If you’ve got ideas for more options, please post a comment and I’ll periodically make updates!

7 Comments on “Random Potion Description Charts

  1. You’re right, Chicken should have a larger range. It did in an early version, but then I changed it and forgot why it should have a large range.

  2. I like this idea a lot. My former D&D campaign used this method. One piece of advice is to keep notes, or use something like the excellent charts above. My players started to have problems to decipher what potion was which when I mixed them up.

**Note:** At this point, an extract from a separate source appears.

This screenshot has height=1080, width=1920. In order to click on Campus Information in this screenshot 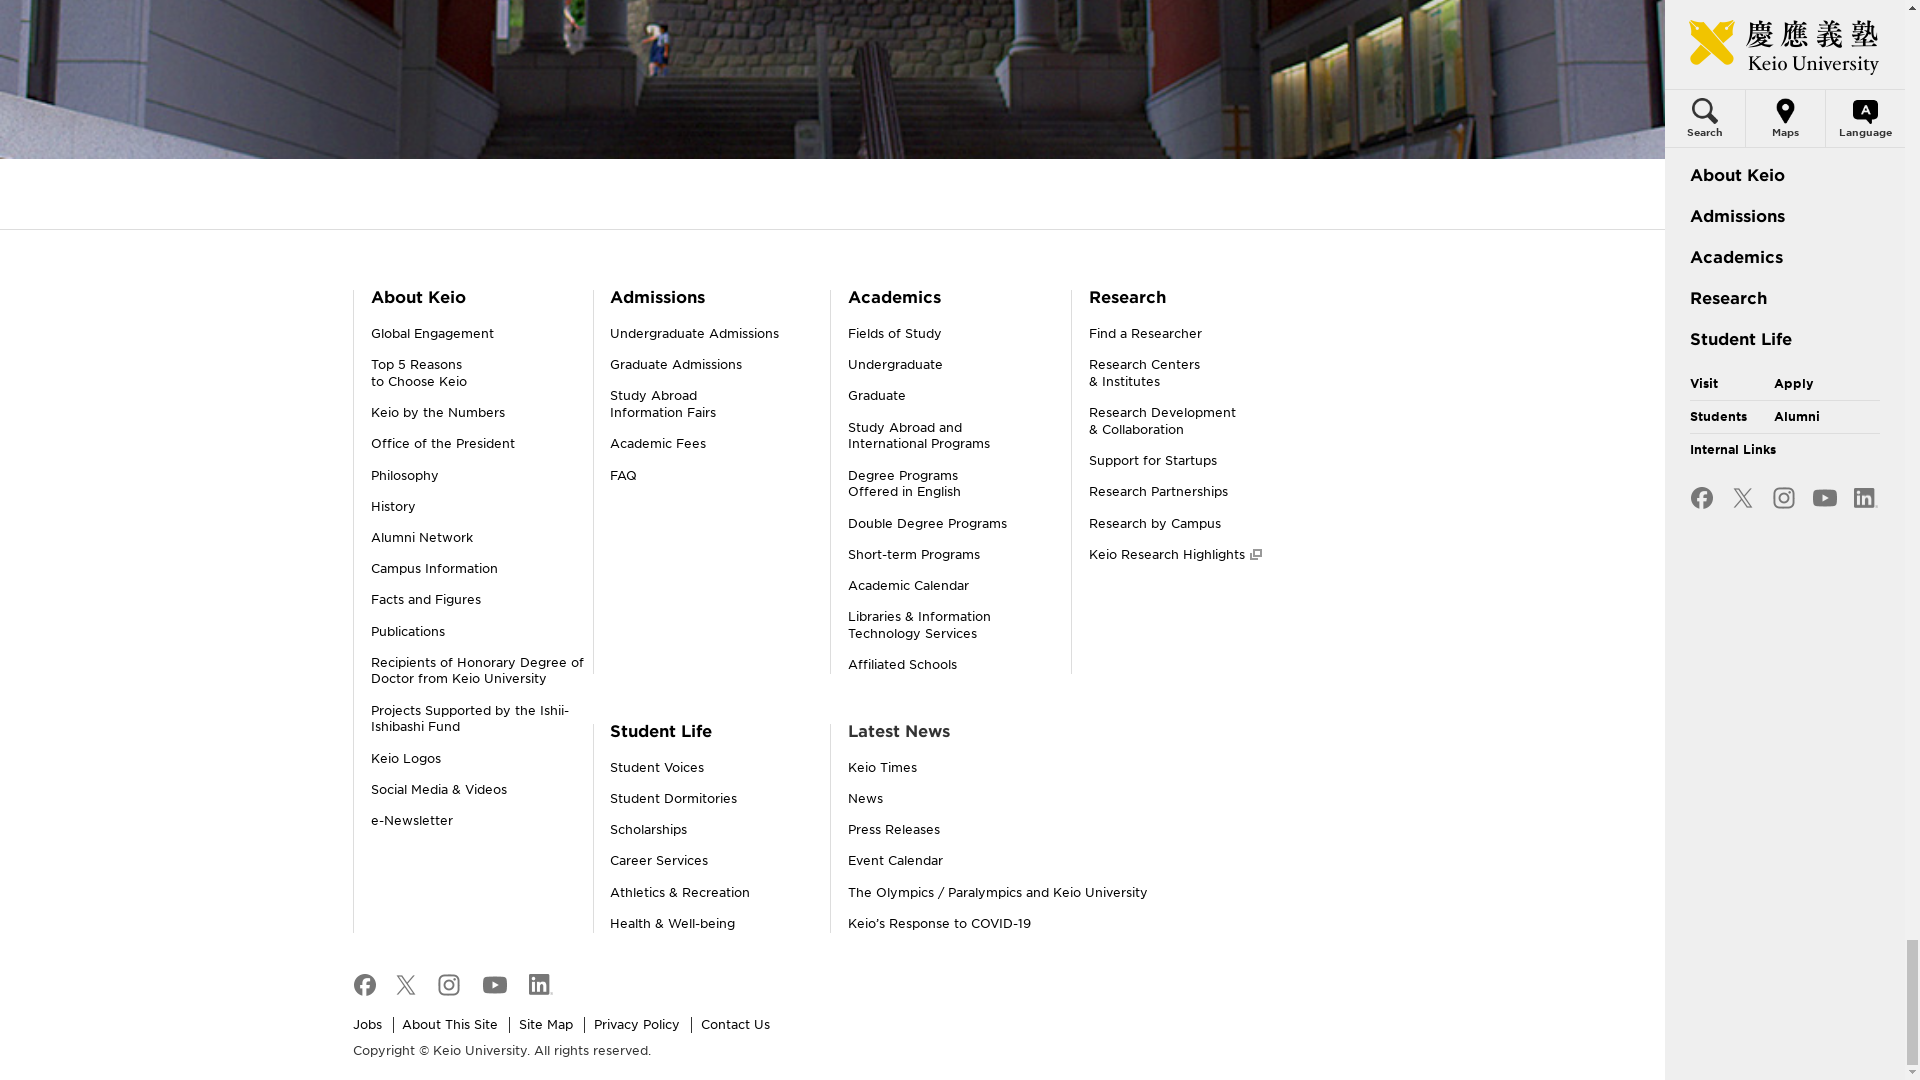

Chaos magic, yes, that’s a good explanation…

  3. Another note: I really like the fact that in T&T the section on potions talk about how many of them are based on liquor, except healing potions which are based on chicken soup. Priceless!

  4. Very cool. Though I think the color chart’s a bit longer than I would like, but then, I tend not to use random generation, but instead use these lists to make decisions. Still, very good work.